Development of Self-Assembled Polygalacturonic Acid-Peptide Composites and Their Interactions with Mesenchymal Stem Cells for Potential Applications in Tendon Tissue Engineering

We have developed a new biomimetic scaffold for potential applications in tendon tissue engineering (TE). The scaffold template was synthesised by conjugating polygalacturonic acid with the dipeptide leucyl-leucine to mimic the leucine rich proteoglycans found in the extracellular matrix (ECM) of tenocytes. To the template, type I collagen and an elastin derived peptide were incorporated in order to form the final PG-Leu-Leu-Col-El scaffold. Results indicated the formation of gelatinous, fibrous scaffolds.
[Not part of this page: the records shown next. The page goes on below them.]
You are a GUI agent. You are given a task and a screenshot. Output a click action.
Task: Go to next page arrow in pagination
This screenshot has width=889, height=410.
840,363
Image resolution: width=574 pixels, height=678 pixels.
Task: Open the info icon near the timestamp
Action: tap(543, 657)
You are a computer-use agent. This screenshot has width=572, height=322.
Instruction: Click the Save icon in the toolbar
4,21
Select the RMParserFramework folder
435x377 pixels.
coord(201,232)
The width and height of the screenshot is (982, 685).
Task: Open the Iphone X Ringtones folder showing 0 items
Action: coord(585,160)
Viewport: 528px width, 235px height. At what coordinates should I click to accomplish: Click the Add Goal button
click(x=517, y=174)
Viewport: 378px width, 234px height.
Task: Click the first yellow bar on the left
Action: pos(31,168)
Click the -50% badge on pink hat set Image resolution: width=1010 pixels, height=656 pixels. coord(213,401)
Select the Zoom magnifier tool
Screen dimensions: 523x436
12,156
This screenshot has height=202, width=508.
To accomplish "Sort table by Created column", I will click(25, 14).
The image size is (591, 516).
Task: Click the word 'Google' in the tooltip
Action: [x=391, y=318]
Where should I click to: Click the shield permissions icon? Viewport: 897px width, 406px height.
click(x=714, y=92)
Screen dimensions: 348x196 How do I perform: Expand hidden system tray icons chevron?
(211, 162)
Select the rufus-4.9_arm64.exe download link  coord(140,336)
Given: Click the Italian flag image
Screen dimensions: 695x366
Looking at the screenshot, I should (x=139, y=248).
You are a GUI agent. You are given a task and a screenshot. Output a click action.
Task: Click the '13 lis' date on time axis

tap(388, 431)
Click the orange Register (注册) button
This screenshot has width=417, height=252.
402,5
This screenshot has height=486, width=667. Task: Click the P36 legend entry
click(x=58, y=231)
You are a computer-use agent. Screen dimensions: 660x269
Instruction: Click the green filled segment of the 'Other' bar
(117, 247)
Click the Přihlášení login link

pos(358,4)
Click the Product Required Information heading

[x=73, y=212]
DSC analysis showed phase changes that included crystallisation and thermal melting due to re-organisation of the scaffold components. Young's modulus was determined to be 832 ± 2 MPa. Rheology studies showed that the scaffold maintained a constant G´ / G˝ ratio over a wide range of angular frequency. Cell studies with bone marrow derived mesenchymal stem cells (BMSC) indicated that the scaffolds promoted cell proliferation and formed three dimensional cell-scaffold matrices. This newly developed scaffold may open new opportunities for tissue engineering applications.